YOUR OBJECTIVE
Copy the rows below word for word, starting with the line that contains "Identify the click" and going on through the line that contains "10 (639, 858)", both included.

MATERIAL FOR THIS EXERCISE
_ _ _
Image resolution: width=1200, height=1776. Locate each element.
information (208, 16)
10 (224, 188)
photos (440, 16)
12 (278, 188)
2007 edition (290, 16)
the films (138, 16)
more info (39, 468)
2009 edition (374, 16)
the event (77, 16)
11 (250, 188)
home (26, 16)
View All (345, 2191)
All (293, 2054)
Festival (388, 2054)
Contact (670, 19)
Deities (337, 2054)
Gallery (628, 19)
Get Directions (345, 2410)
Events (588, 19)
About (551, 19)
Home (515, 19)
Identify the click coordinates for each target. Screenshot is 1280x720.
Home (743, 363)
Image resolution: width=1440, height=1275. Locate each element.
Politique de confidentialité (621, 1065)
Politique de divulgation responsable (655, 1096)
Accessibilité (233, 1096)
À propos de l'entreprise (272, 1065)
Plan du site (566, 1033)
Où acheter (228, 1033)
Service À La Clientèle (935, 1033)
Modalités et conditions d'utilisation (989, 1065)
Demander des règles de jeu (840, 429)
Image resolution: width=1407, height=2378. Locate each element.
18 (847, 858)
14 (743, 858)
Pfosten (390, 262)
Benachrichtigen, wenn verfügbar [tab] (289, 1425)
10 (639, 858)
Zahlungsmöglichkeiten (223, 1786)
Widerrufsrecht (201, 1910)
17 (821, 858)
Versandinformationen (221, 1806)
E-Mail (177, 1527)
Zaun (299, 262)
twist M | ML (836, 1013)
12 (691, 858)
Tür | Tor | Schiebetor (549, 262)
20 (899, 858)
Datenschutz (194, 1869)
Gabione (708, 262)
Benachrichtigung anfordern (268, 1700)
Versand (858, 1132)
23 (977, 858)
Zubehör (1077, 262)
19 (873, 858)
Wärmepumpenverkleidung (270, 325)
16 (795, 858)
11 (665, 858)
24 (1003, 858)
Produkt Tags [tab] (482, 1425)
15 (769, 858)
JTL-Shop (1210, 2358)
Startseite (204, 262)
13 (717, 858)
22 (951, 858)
_ _ _
THE REPLY
Identify the click coordinates for each target. Screenshot is 1280x720.
Home (743, 363)
Image resolution: width=1440, height=1275. Locate each element.
Politique de confidentialité (621, 1065)
Politique de divulgation responsable (655, 1096)
Accessibilité (233, 1096)
À propos de l'entreprise (272, 1065)
Plan du site (566, 1033)
Où acheter (228, 1033)
Service À La Clientèle (935, 1033)
Modalités et conditions d'utilisation (989, 1065)
Demander des règles de jeu (840, 429)
Image resolution: width=1407, height=2378. Locate each element.
18 (847, 858)
14 (743, 858)
Pfosten (390, 262)
Benachrichtigen, wenn verfügbar [tab] (289, 1425)
10 (639, 858)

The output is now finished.